━━━━━ Data provided ━━━━━

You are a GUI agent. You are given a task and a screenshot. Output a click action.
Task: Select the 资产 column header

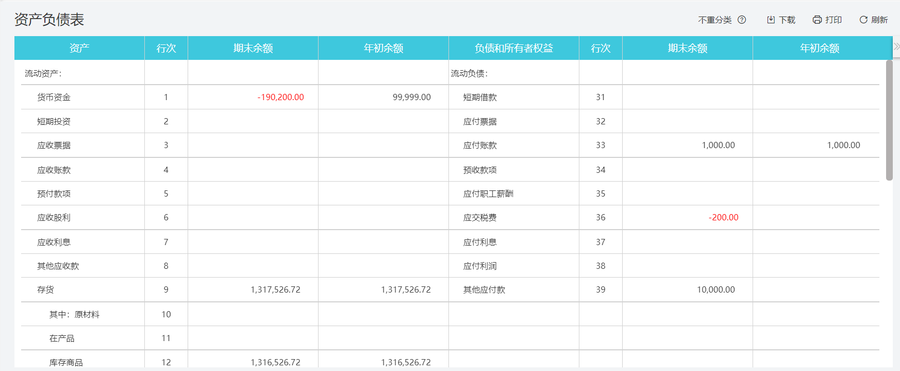click(79, 48)
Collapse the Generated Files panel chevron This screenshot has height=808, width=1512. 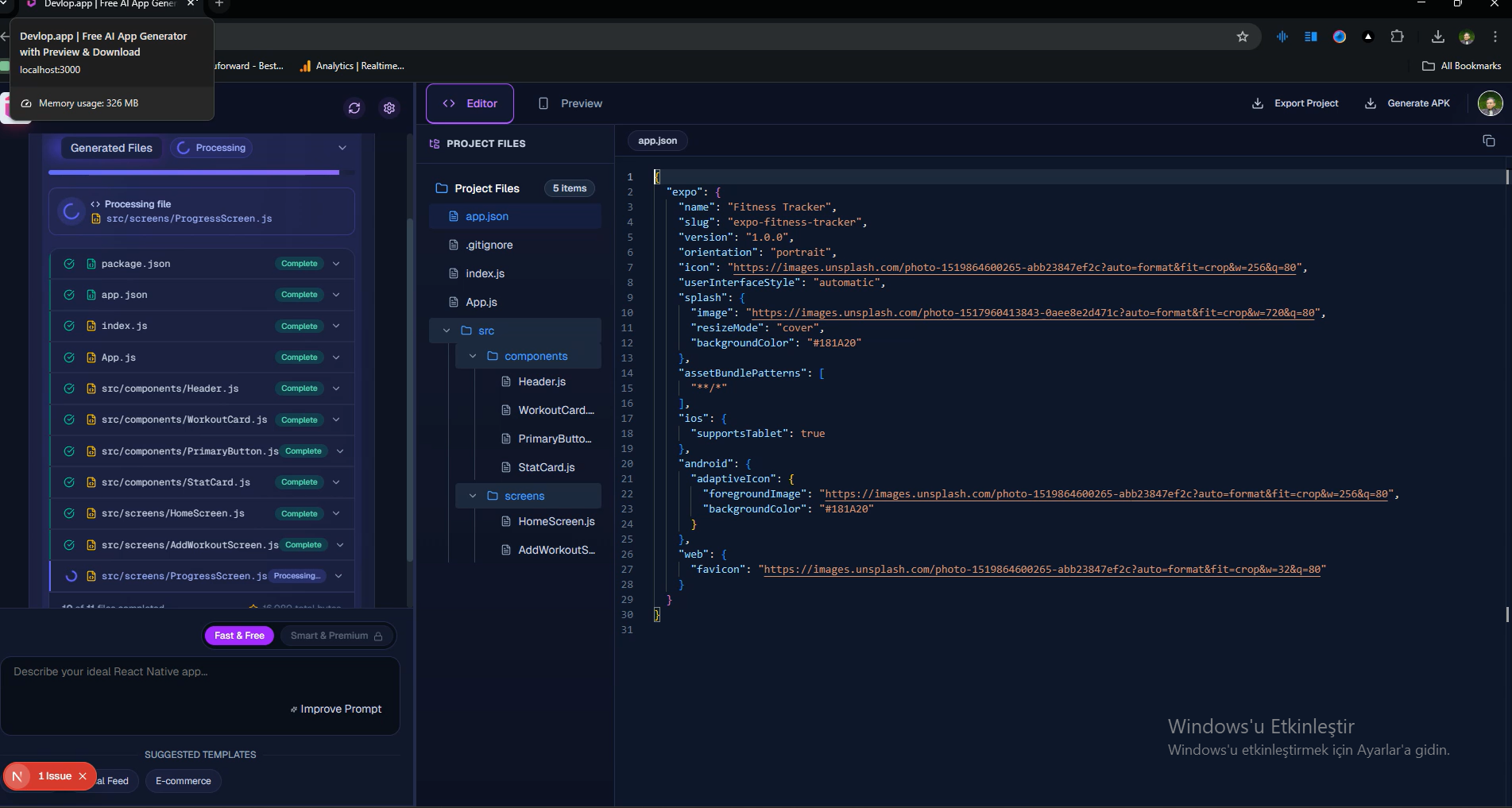click(x=342, y=148)
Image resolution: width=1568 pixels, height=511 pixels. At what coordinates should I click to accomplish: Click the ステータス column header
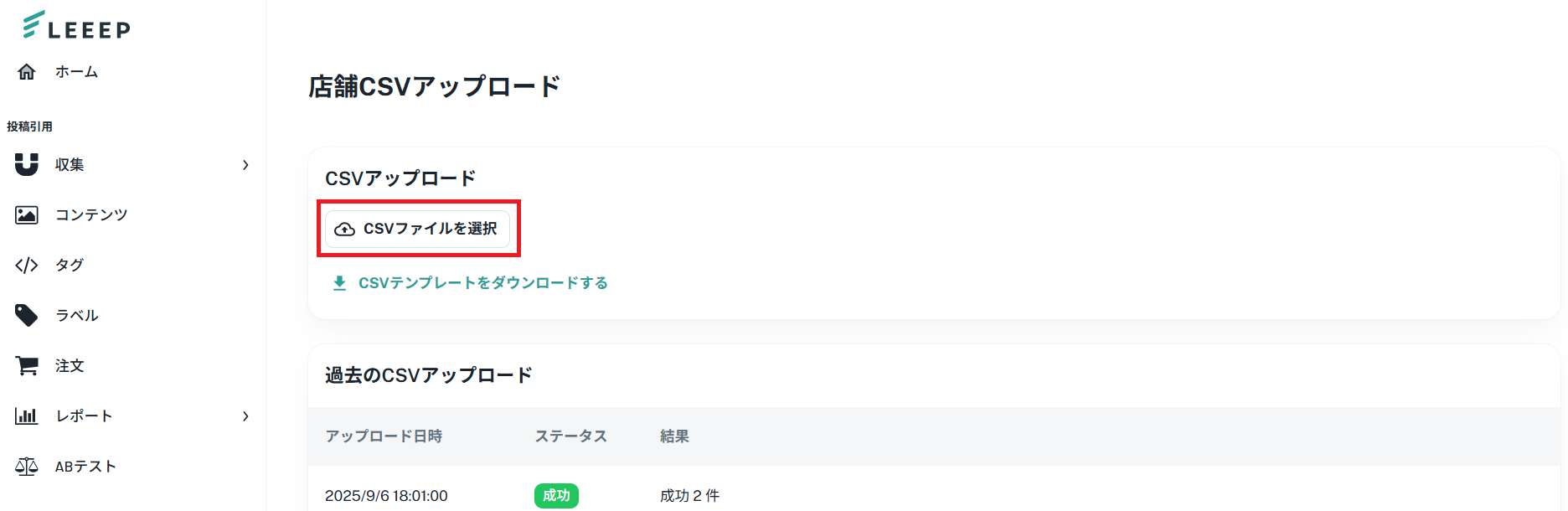tap(570, 436)
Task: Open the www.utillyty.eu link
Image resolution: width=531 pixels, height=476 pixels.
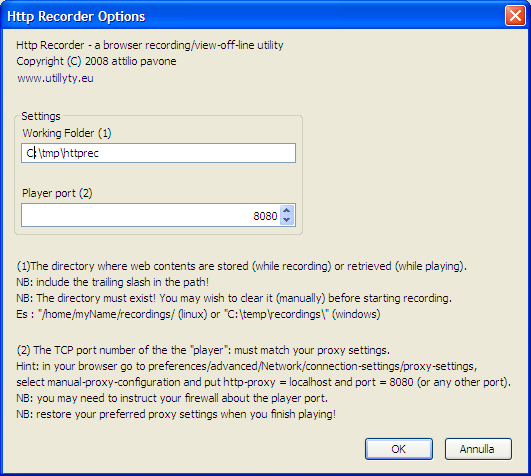Action: (x=55, y=78)
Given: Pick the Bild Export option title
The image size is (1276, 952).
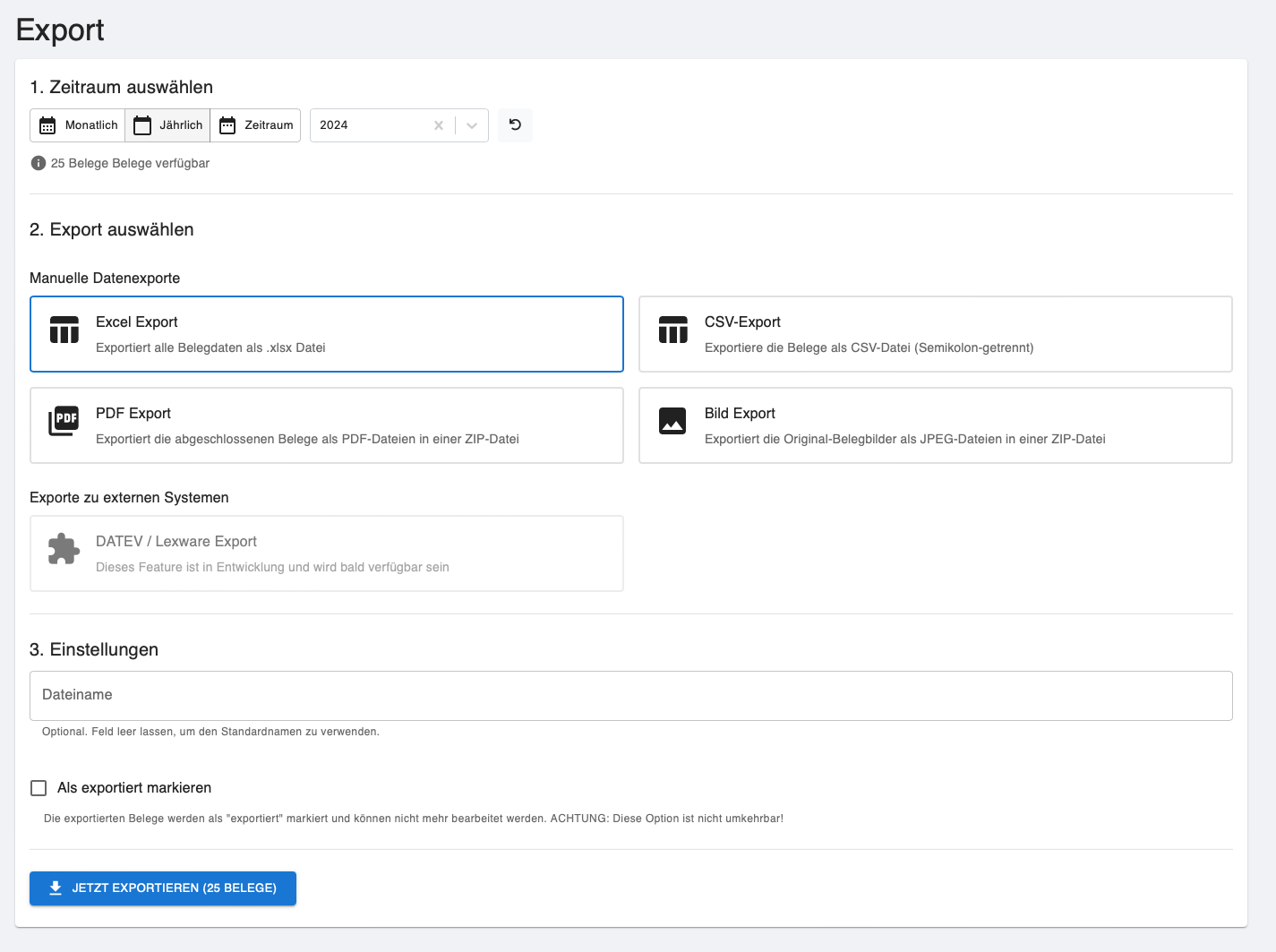Looking at the screenshot, I should [x=740, y=414].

━━━━━

**Goal of the exercise**
Copy the data verbatim, starting at the line that contains "Task: Open the www.utillyty.eu link" and continuing through the end of the data. Leave the pictures out of your output.

**Solved exercise**
Task: Open the www.utillyty.eu link
Image resolution: width=531 pixels, height=476 pixels.
Action: (x=55, y=78)
Given: Pick the Bild Export option title
The image size is (1276, 952).
Looking at the screenshot, I should [x=740, y=414].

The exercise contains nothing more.